Tentative de maquette du Mayflower (sans avoir l'original) Tentative de maquette du Mayflower (sans avoir l'original)

Le soleil n’est plus de la partie aujourd’hui, mais ça ne m’empêche pas de continuer à découvrir la ville à pied. Et à profiter des mûres qui prospèrent dans chaque recoin de verdure laissé à l’abandon, et que les anglais semblent bouder tant j’en trouve facilement. J’en profite et m’en régale en bon chasseur-cueilleur moderne.

Direction Birmingham aujourd’hui, en train pour prendre le temps de traverser la campagne anglaise. L’exploitation du réseau de chemins de fer est privatisée au Royaume-Uni.
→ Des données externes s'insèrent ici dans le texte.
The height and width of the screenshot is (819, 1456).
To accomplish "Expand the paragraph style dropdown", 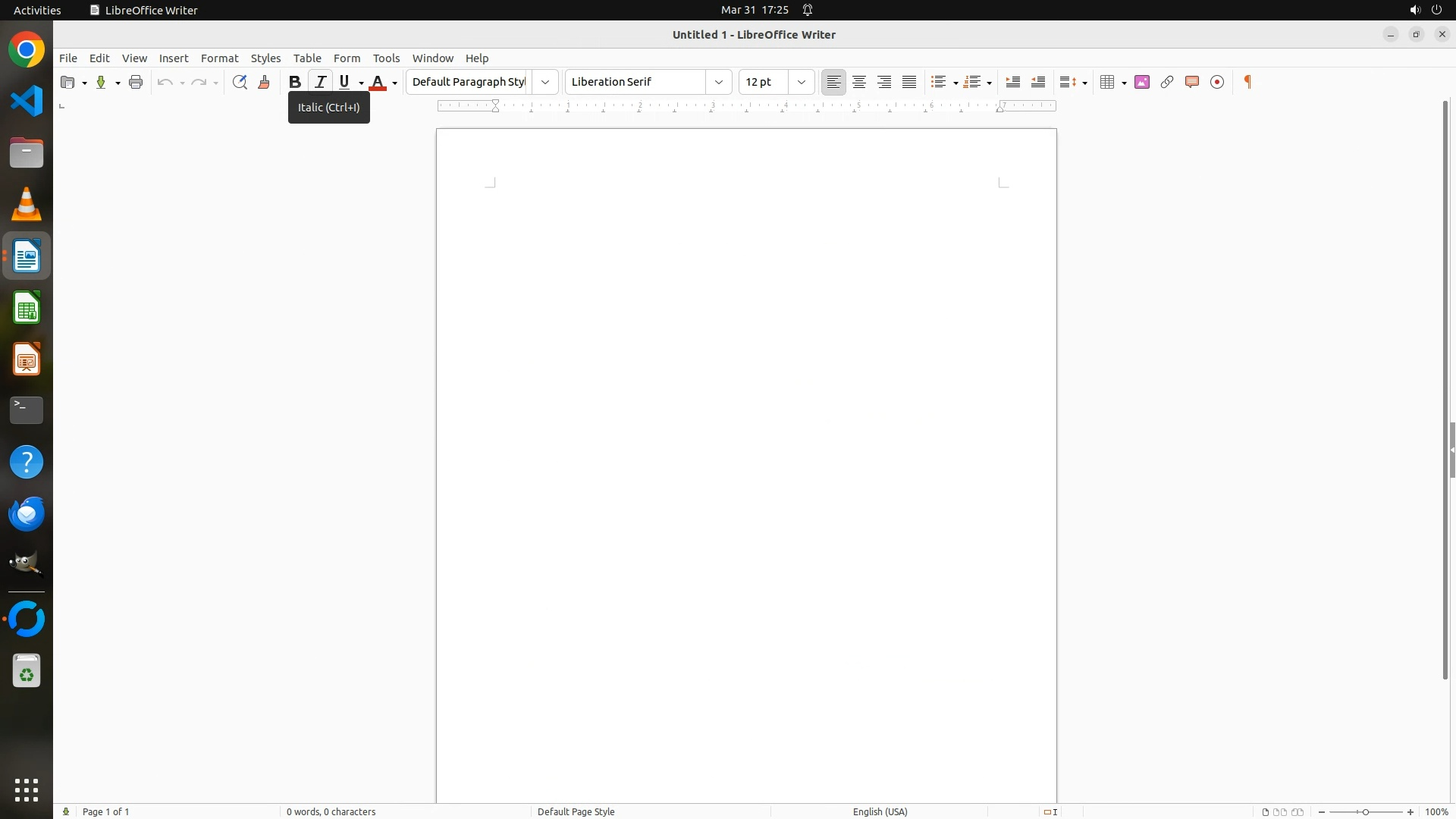I will pos(545,82).
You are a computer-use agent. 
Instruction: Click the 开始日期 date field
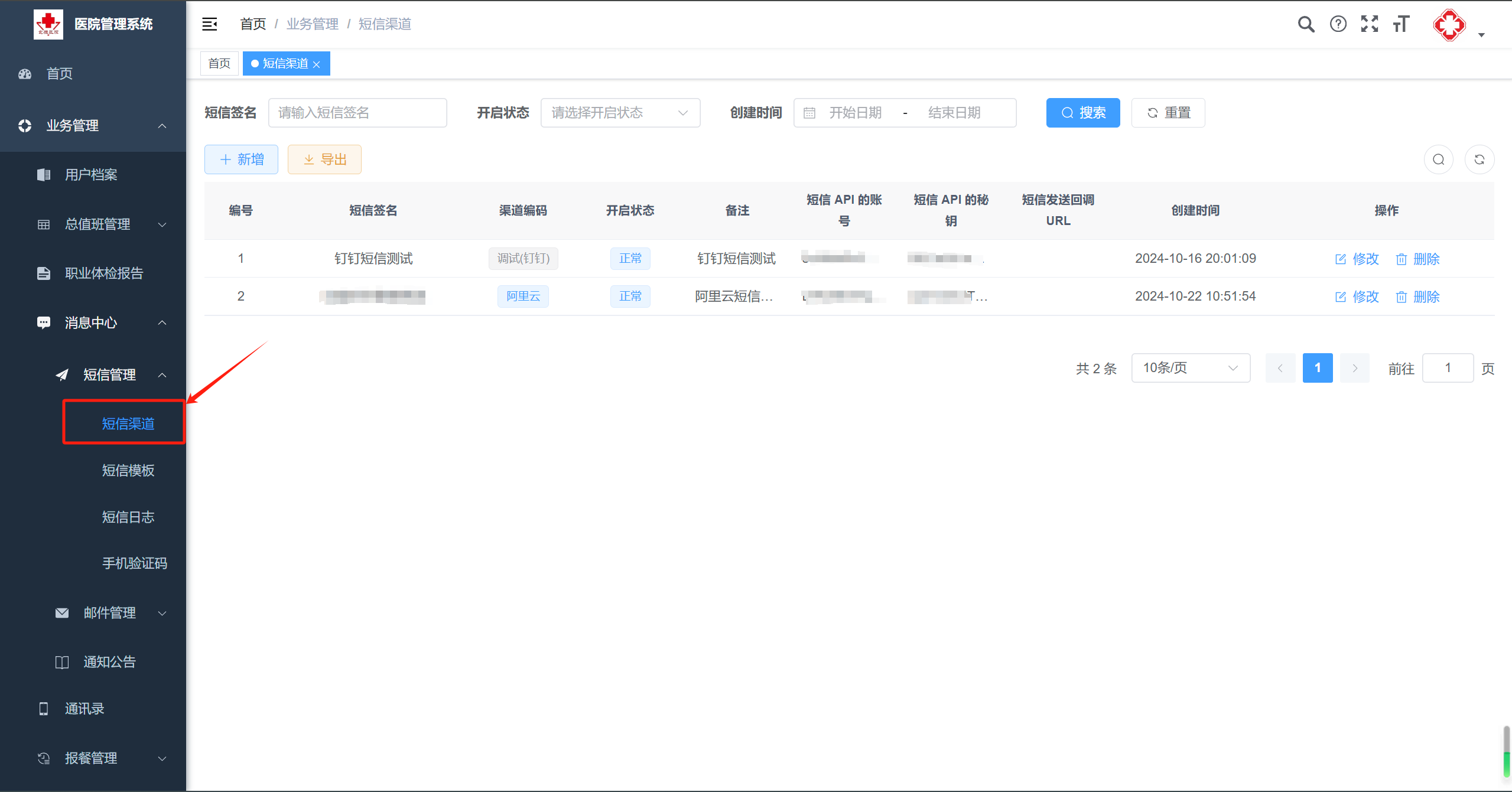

Il y a donc un marché ouvert, une concurrence et plusieurs compagnies différentes (18 au total !). Certaines régionales (exemple ScotRail), d’autres plus étendues comme CrossCountry qui couvre l’ouest et le nord de l’Angleterre (mais pas l’est et Londres par exemple). C’est cette dernière que je prends aujourd’hui et que je prendrai également demain pour rejoindre l’Écosse.

À l’intérieur de ces trains (100% diesel, aucune électrification de ce côté-ci du réseau), chaque place est bien entendue numérotée, mais en plus de cela il y a un petit écran au-dessus de chaque siège qui indique les réservations et les places libres, et qui se met à jour en temps réel au fur et à mesure de l’avancement du train. On n’a pas encore ça dans nos TGV ! La voie juste avant Exeter longe la côte de la Manche sur quelques kilomètres avant de rentrer dans les terres, et c’est un spectacle des plus agréables.

En arrivant à la gare de Birmingham New Street, la différence avec Plymouth est frappante. La ville paraît bien plus grande, jeune et dynamique. Elle compte un peu plus d’un million d’habitants et c’est la seconde ville du Royaume-Uni. Et bien que très industrielle aussi, on sent qu’elle a su se renouveler au contraire de Plymouth.

La découverte du soir c’est [Birmingham Moor Street] (http://www.urban75.org/blog/the-magnificent-edwardian-grandeur-of-birmingham-moor-street-station/), une vieille gare du début du XXème siècle, rénovée il y a peu. Avec ses briques, ses piliers de fer et de rivets, ses panneaux d’indications d’un autre temps et ses centaines d’ampoules à la lumière chaude, elle dégage un charme particulier. Elle n’est qu’une gare secondaire même s’il y a une ligne pour Londres à son départ, mais si vous avez l’occasion de venir à Birmingham en train, tâchez d’y arriver par la gare de Moor Street.

Un quai de Birmingham Moor Street Un quai de Birmingham Moor Street

Les auberges de jeunesse c’est un peu comme les boîtes de chocolats, c’est toujours la surprise du soir. Et là, après avoir erré dans une banlieue sombre sans autres horizons que des parkings, des entrepôts et des garages, déambulé le long de plusieurs rues sans croiser âmes qui vive, et passé sous d’énormes arcades en brique que la nuit tombante ne rend que plus lugubres, je me retrouve bien peu en confiance devant la porte de l’auberge. Et pourtant, en ouvrant la boîte de chocolats tout de suite l’ambiance est différente, chaleureuse, colorée, sûre. Toujours aussi surprenant de trouver ce genre de lieu dans les endroits les plus inaccessibles ou les plus incongrus.